Required task 1
Say whether each statement agrees with the article on the film Wild Things. Answer yes or no and quote the deciding words of the text. (a) The film was released on March 20, 1998. (b) Suzie Toller comes from a wealthy family. (c) Sam and Kenneth negotiate an $8.5 million settlement.
Required task 2
Reproduce everything in the article on the film Wild Things from "- Theatrical release" down to "Sony Pictures Releasing)".

Page
[Start]
- Theatrical release poster
- Directed by: John McNaughton
- Written by: Stephen Peters
- Produced by: Rodney M. Liber; Steven A. Jones;
- Starring: Kevin Bacon; Matt Dillon; Neve Campbell; Theresa Russell; Denise Richards; Daphne Rubin-Vega; Robert Wagner; Bill Murray;
- Cinematography: Jeffrey L. Kimball
- Edited by: Elena Maganini
- Music by: George S. Clinton
- Production company: Mandalay Entertainment
- Distributed by: Columbia Pictures (through Sony Pictures Releasing)
- Release date: March 20, 1998;
- Running time: 108 minutes
- Country: United States
- Language: English
- Budget: $20 million
- Box office: $67.2 million

= Wild Things (film) =

1998 film by John McNaughton

Wild Things is a 1998 American erotic thriller film directed by John McNaughton and starring Matt Dillon, Kevin Bacon, Neve Campbell, Denise Richards, Theresa Russell, Robert Wagner, and Bill Murray. It follows a high school guidance counselor in South Florida who is accused of rape by two female students and a series of subsequent revelations after a police officer begins investigating the alleged crimes. Wild Things was released by Sony Pictures Releasing on March 20, 1998 and received mixed to positive reviews from critics while grossing $67.2 million against a $20 million budget. The film was followed by two television film sequels Wild Things 2 (2004) and Wild Things: Diamonds in the Rough (2005), and a direct-to-DVD standalone sequel Wild Things: Foursome (2010). Since its release, the original film has been regarded as a cult classic.

==Plot==
In the upscale Miami suburb of Blue Bay, handsome high school guidance counselor Sam Lombardo, who is known for his popularity among the female students as well as some of the older women in the area due to his sex appeal, holds a school assembly on sex crimes. Afterwards, popular and wealthy cheerleader Kelly Van Ryan accuses Lombardo of raping her; outcast student and juvenile delinquent Suzie Toller, who comes from a poor family in the Everglades, makes a similar accusation. Kelly's vindictive mother, real estate heiress Sandra, goes on a relentless crusade to take Sam down. Sam faces harassment, is placed on administrative leave, gets blacklisted from various local hot spots, is run off the road in his car, and is beaten by Sandra's pool boy, Frankie Condo, before being jailed. Sam hires attorney Kenneth Bowden to defend him.

During the trial, Suzie succumbs to pressure during cross-examination and admits that she and Kelly concocted false allegations to get revenge on Sam. Suzie was seeking revenge for Sam's failure to bail her out of jail on a minor drug charge, and Kelly was retaliating out of jealousy for Sam's affair with her mother. Both girls face charges of perjury. Sam and Kenneth negotiate an $8.5 million settlement for defamation, which Sandra pays out using funds from a trust Kelly would receive only upon Sandra's death. In spite of the win, Sam loses his home and his job, but after the payout, it is revealed that Sam and the girls were accomplices, using the trial to extort money from Sandra.
[End]
Data supplied
[Start]
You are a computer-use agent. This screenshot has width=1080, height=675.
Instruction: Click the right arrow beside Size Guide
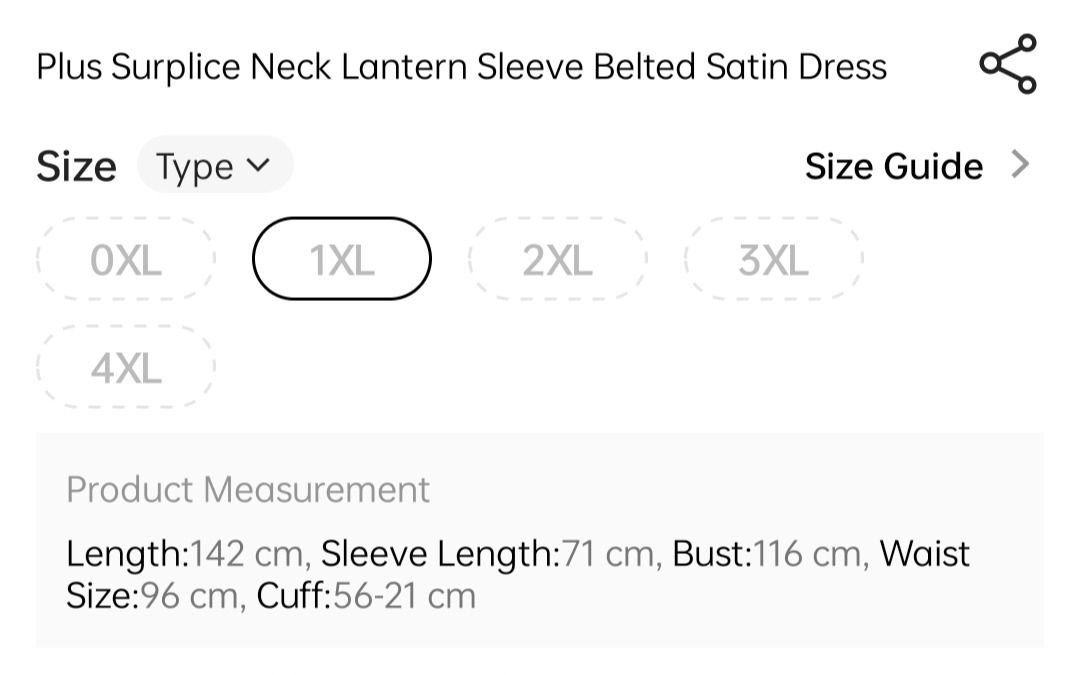click(1020, 164)
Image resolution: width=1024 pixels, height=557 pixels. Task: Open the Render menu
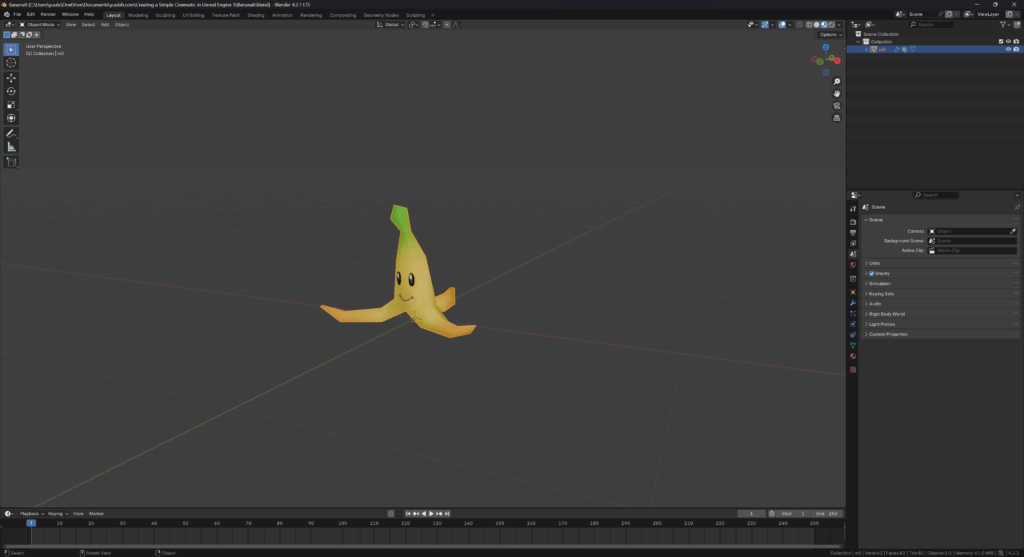[x=48, y=15]
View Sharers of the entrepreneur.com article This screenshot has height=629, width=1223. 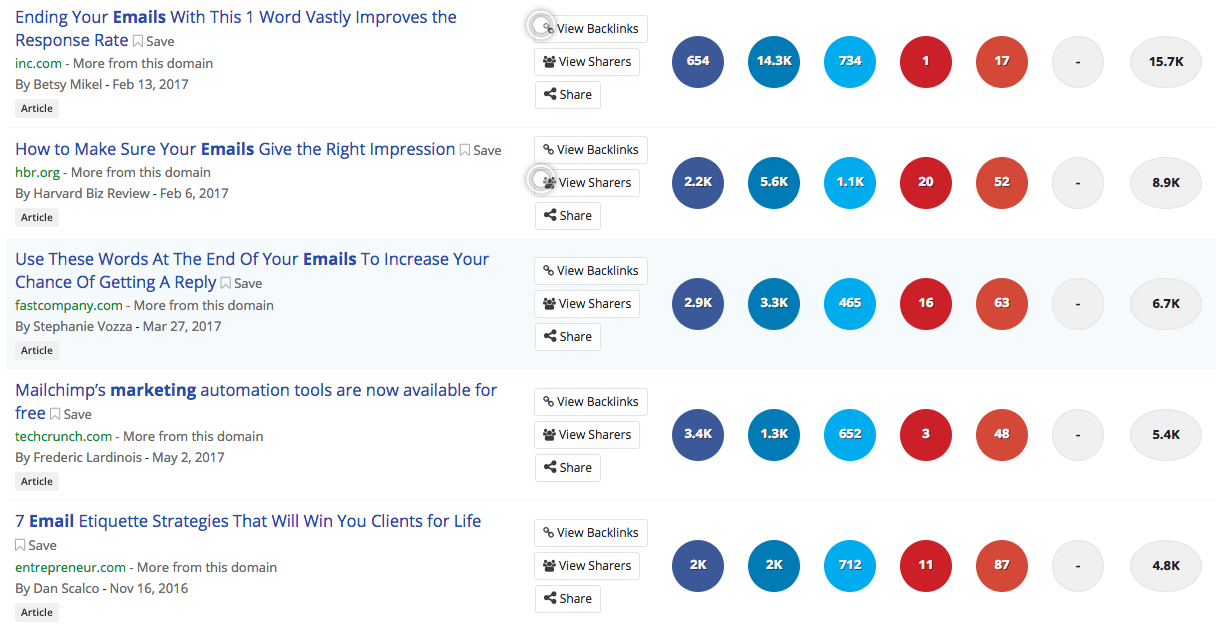point(587,566)
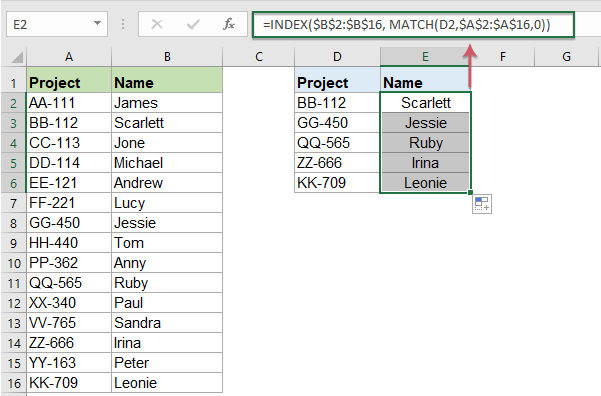The height and width of the screenshot is (396, 601).
Task: Click the Name Box showing E2
Action: tap(57, 25)
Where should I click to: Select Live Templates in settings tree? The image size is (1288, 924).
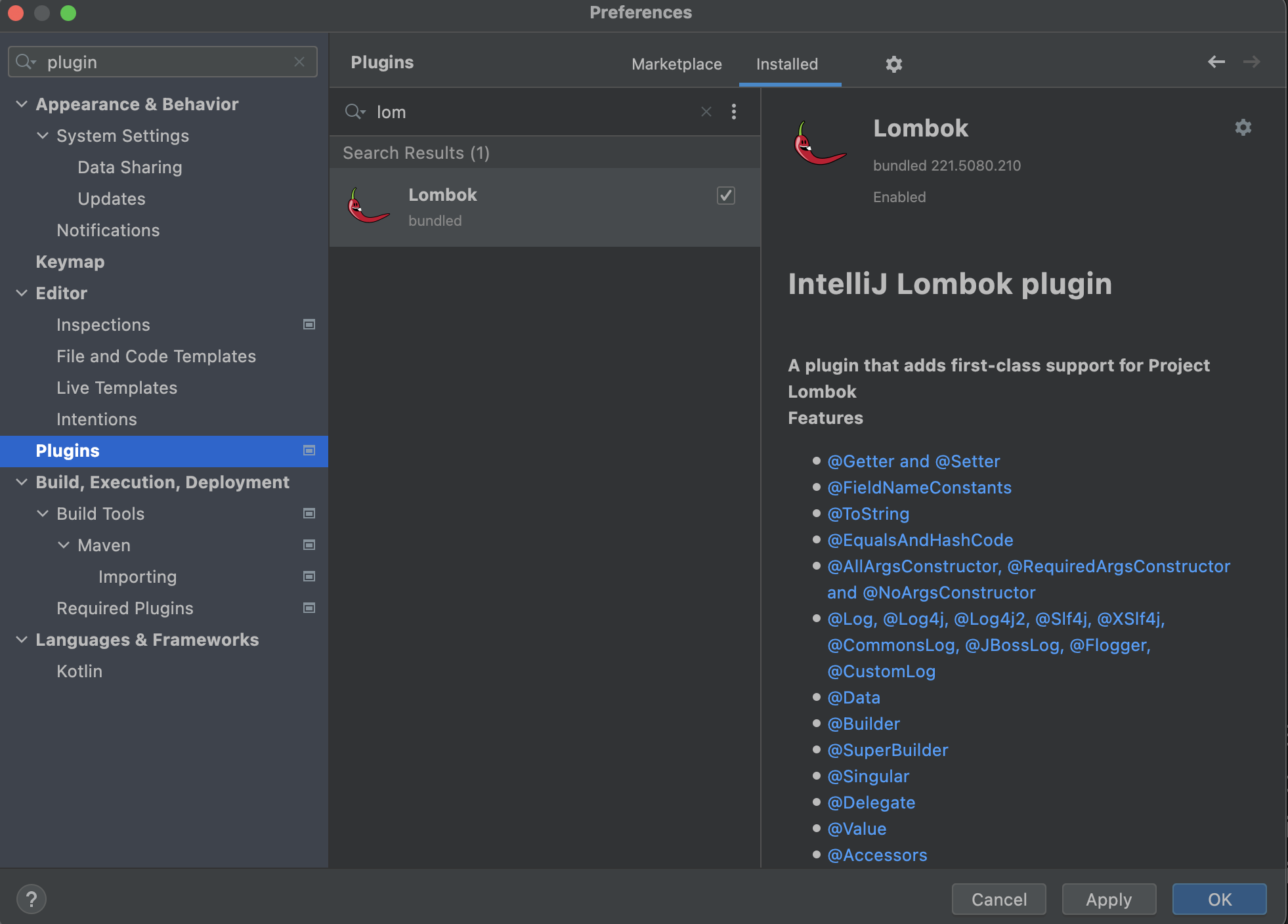point(117,387)
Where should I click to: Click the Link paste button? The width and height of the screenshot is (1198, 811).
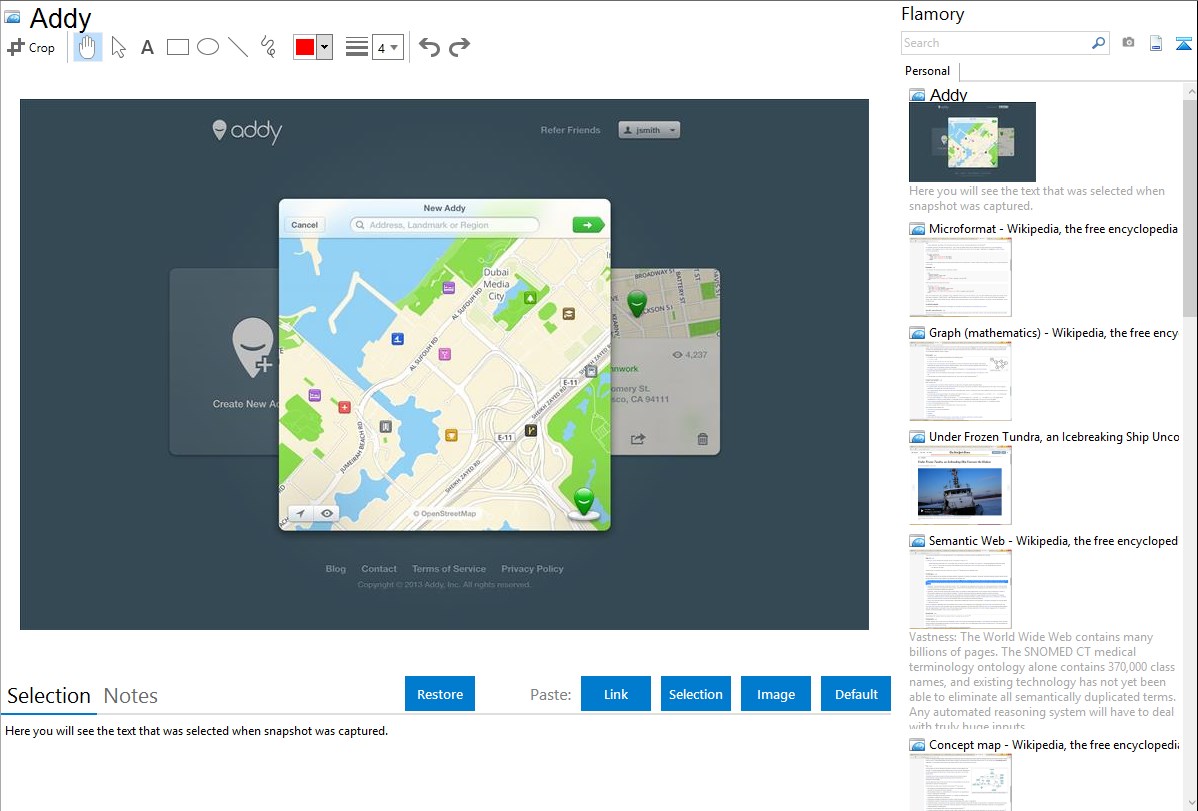(616, 694)
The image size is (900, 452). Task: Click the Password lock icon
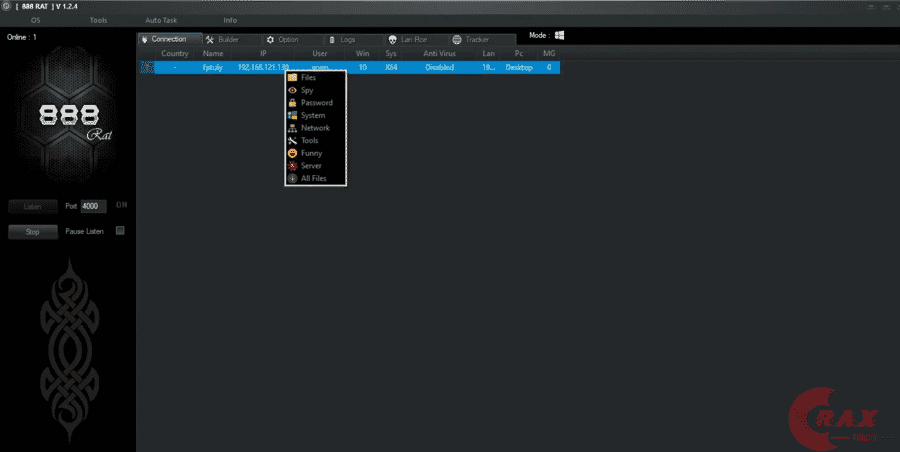[x=292, y=103]
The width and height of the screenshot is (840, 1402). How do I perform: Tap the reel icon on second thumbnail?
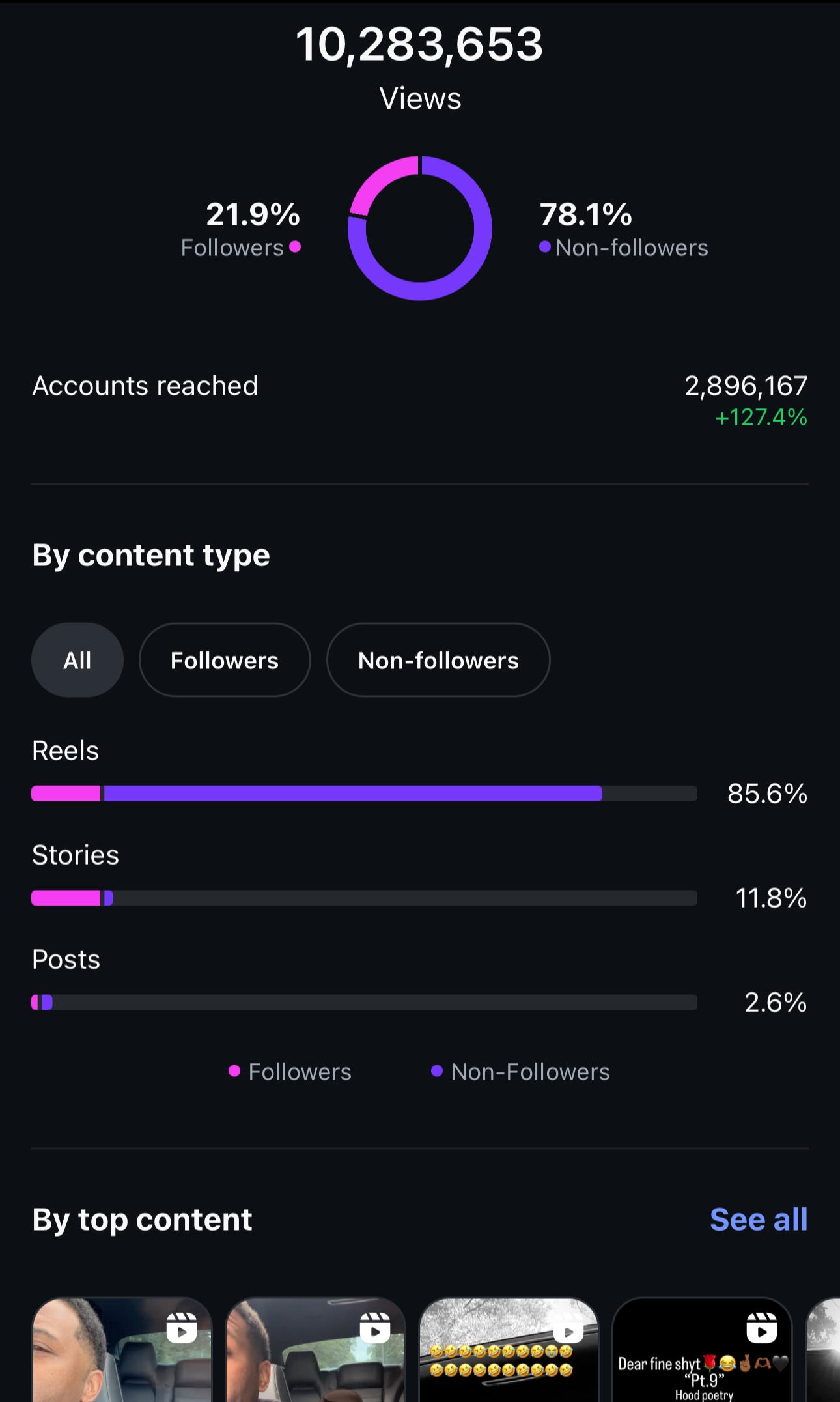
[End]
Reply 1
(a) Yes: "Wild Things was released by Sony Pictures Releasing on March 20, 1998"
(b) No: "who comes from a poor family in the Everglades"
(c) Yes: "Sam and Kenneth negotiate an $8.5 million settlement for defamation"

Reply 2
- Theatrical release poster
- Directed by: John McNaughton
- Written by: Stephen Peters
- Produced by: Rodney M. Liber; Steven A. Jones;
- Starring: Kevin Bacon; Matt Dillon; Neve Campbell; Theresa Russell; Denise Richards; Daphne Rubin-Vega; Robert Wagner; Bill Murray;
- Cinematography: Jeffrey L. Kimball
- Edited by: Elena Maganini
- Music by: George S. Clinton
- Production company: Mandalay Entertainment
- Distributed by: Columbia Pictures (through Sony Pictures Releasing)